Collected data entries
▬▬▬

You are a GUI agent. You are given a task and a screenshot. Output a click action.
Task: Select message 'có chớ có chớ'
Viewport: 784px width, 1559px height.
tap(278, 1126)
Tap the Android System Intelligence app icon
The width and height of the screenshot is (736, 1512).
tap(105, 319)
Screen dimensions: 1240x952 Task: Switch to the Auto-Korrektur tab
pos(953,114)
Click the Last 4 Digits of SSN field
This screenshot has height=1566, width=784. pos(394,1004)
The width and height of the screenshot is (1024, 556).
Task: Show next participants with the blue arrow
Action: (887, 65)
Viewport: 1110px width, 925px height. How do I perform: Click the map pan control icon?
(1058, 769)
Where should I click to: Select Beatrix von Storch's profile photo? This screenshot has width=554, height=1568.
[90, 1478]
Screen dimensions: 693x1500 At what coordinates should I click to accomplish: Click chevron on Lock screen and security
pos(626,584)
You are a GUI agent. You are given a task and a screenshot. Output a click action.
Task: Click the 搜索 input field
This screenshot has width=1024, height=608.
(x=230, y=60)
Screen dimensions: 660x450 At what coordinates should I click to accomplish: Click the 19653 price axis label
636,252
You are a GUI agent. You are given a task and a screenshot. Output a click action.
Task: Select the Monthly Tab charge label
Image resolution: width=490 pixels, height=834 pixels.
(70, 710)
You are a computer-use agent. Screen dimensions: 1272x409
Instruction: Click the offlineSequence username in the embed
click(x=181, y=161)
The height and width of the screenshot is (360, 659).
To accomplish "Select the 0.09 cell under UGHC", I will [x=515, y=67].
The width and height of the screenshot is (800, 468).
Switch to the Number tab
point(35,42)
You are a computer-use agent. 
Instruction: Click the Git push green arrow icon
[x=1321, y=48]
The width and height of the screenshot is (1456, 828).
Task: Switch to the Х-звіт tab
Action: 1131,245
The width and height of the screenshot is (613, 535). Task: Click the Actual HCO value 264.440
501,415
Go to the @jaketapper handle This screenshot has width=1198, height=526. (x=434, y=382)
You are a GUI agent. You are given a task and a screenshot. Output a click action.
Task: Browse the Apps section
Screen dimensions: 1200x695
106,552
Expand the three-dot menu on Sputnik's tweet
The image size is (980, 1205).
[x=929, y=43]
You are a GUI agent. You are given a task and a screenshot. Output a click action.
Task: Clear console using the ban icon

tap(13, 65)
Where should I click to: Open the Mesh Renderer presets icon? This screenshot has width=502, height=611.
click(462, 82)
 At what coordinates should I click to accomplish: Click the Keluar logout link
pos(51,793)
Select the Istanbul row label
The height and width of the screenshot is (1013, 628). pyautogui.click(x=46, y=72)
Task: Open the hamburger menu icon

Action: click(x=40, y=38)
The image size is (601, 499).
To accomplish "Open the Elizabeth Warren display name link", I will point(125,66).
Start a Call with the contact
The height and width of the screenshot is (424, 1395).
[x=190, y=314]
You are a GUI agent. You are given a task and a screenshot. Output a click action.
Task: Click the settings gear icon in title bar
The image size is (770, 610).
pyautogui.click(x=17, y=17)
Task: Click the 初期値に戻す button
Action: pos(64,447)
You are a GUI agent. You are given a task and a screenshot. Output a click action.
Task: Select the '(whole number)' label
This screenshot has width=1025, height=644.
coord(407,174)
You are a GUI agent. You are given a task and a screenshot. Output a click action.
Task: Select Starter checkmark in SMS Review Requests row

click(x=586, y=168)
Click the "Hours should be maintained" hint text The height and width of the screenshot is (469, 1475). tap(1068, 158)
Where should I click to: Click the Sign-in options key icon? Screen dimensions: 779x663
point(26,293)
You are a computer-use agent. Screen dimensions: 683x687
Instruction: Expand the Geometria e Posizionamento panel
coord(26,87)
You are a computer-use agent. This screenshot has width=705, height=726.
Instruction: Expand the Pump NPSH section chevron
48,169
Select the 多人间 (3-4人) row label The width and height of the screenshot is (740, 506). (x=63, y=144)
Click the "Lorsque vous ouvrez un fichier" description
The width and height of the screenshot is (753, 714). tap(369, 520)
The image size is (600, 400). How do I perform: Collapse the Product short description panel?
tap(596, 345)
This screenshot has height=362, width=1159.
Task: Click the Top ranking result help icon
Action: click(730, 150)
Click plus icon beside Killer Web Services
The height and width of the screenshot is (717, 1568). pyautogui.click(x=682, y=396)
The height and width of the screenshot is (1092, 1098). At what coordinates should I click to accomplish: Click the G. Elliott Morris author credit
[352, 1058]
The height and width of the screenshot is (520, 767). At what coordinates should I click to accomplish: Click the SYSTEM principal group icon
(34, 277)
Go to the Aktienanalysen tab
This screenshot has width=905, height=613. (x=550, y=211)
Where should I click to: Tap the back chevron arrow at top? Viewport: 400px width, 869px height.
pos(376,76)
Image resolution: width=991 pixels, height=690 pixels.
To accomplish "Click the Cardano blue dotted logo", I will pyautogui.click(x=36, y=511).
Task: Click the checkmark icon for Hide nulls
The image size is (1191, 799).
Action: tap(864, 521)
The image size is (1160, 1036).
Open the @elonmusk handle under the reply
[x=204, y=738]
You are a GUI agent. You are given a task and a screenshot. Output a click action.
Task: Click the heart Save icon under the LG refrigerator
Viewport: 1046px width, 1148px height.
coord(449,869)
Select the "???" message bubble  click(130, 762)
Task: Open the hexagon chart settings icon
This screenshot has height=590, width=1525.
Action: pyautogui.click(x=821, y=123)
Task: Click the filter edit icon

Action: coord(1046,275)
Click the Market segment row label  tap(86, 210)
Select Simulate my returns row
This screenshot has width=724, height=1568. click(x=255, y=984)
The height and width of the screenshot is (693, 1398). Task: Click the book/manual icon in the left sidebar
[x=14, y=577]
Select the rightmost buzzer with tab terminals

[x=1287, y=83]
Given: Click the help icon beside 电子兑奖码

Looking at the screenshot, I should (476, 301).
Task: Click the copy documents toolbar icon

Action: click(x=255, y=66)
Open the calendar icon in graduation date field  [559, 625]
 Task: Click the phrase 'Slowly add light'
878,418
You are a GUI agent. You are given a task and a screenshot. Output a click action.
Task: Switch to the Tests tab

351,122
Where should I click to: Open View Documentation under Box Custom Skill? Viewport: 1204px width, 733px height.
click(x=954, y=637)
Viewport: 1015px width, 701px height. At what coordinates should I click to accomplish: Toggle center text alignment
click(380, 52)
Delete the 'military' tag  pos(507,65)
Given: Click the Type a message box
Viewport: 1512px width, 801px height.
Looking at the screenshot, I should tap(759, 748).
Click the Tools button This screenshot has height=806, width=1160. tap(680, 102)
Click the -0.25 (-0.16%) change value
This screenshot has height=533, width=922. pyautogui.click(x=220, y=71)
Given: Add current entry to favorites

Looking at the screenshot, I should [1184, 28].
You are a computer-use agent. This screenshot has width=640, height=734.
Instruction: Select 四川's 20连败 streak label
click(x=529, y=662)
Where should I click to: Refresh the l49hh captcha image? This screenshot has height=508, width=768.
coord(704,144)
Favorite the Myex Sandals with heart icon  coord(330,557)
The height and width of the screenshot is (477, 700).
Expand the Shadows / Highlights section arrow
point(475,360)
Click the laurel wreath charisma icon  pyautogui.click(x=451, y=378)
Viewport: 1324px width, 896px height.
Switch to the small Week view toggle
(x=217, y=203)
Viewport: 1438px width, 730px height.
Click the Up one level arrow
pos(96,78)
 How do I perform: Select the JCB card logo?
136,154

▬▬▬

Work request:
The required output is a copy of each line in the records where the string "heart" occurs.

Task solution:
Task: Click the heart Save icon under the LG refrigerator
Favorite the Myex Sandals with heart icon  coord(330,557)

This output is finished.